The top layers of the archive disk can be viewed with an optical microscope.
SpaceX Falcon 9 wore a spacecraft manufactured by Israel called Beresheet out of Earth's gravity and sent it on its way to the surface of the Moon. Aboard Beresheet is a specially designed disk encoded with a 30 million-page archive of human civilization built to last for billions of years in the future. Support for humanity is called the "Lunar Library" by its creator, the Foundation of the Mission of the Arc (AMF).
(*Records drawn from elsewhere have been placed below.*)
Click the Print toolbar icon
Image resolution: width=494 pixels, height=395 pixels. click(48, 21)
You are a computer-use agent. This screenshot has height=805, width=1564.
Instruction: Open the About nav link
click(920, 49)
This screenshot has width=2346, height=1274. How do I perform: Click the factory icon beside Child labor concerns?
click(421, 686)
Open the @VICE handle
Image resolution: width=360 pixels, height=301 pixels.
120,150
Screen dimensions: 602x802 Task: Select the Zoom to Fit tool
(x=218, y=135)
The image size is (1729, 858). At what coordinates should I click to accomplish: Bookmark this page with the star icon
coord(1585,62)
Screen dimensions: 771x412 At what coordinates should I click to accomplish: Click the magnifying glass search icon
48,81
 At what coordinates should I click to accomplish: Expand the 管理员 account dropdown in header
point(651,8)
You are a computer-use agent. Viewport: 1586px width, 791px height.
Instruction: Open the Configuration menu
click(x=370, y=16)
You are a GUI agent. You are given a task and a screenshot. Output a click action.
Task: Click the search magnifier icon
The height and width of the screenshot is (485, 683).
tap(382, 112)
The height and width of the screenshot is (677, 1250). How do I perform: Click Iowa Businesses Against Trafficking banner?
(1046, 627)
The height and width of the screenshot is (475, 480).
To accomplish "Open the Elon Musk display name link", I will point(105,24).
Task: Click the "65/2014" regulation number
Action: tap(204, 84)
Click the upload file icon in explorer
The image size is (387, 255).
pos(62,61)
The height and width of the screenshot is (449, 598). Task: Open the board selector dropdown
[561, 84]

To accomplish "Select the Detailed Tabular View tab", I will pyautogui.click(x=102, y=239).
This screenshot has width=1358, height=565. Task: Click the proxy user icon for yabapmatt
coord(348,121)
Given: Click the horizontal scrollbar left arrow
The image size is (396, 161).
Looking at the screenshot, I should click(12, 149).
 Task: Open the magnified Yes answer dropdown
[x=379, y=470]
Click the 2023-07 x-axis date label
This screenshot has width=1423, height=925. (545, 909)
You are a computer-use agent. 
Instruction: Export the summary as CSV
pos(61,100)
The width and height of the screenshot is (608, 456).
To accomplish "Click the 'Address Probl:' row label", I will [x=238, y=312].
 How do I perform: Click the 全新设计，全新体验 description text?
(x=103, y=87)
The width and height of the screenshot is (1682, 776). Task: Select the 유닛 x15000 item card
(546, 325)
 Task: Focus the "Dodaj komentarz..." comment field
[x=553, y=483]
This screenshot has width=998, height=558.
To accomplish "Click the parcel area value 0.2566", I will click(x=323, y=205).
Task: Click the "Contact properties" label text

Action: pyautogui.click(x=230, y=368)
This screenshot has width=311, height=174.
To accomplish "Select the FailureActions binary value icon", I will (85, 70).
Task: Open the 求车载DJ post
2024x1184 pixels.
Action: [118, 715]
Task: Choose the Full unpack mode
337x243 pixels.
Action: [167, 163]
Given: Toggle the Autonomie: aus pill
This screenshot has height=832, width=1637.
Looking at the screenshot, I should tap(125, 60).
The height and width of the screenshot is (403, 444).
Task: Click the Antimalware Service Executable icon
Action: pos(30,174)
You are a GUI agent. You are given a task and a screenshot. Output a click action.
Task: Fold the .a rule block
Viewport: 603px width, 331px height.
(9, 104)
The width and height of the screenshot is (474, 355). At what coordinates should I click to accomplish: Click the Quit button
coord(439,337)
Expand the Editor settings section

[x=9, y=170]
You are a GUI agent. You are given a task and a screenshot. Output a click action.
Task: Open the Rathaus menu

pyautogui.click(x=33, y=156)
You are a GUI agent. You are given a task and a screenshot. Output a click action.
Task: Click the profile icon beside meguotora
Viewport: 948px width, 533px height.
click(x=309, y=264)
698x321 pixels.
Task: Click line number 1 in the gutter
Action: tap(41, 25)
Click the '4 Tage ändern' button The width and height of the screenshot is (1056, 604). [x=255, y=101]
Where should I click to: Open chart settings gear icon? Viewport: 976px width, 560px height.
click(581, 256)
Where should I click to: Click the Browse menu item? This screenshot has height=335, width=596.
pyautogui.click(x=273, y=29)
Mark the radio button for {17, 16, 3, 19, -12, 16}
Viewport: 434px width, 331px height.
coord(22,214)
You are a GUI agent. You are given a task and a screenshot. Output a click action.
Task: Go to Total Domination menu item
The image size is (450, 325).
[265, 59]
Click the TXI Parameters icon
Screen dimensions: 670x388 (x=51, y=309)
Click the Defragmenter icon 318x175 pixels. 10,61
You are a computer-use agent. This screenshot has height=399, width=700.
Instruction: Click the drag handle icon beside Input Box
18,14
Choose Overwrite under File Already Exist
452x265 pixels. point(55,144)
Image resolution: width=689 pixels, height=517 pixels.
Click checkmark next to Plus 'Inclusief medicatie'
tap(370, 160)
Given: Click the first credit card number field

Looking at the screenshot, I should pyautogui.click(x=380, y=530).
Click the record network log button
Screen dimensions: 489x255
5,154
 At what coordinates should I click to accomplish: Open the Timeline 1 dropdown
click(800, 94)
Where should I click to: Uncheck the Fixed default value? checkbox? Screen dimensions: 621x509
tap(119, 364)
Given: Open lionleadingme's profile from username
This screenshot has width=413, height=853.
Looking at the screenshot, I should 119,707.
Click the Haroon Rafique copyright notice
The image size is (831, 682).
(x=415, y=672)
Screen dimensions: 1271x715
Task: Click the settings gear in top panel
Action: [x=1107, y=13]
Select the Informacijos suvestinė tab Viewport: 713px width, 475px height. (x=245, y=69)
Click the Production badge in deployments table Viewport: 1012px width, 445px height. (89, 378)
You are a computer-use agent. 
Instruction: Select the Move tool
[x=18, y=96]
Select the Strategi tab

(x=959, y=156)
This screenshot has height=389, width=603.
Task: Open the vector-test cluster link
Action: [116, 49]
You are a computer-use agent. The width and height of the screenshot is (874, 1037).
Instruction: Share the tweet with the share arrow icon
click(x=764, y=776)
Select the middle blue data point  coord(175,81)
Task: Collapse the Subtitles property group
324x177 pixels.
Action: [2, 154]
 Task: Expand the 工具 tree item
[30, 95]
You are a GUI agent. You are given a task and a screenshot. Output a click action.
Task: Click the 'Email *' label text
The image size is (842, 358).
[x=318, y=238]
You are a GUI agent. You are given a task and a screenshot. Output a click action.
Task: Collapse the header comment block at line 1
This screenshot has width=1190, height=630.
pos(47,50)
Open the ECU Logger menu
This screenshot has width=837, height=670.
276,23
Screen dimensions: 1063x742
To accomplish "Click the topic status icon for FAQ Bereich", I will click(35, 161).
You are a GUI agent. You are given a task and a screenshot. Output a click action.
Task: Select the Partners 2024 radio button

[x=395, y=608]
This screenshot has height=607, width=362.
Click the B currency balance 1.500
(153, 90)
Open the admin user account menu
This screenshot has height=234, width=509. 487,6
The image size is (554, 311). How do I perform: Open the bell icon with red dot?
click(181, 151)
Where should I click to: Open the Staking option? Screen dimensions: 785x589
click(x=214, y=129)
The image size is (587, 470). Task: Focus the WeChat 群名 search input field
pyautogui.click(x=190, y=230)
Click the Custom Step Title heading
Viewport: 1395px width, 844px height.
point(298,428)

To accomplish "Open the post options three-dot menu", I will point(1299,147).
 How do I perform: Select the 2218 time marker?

"The idea is to put enough backups in enough space around the solar system, on a permanent basis that our precious knowledge and biological heritage will never be lost," Nova Spivack, the co-founder of the Nova Spivack, e-mail organization said. 1
9659006] AMF also put a small test archive on Elon Musk's red Tesla Roadster, which launched Mars on the first demonstration mission of Falcon Heavy last year. This archive consisted of the trilogy of the Isaac Asimov Foundation, encoded in a disk made of quartz silicate glass, made for millions of years, when Roadster walked around the sun. AMF has also placed a hard copy of Wikipedia on a cubat of SpaceChain in low Earth orbit.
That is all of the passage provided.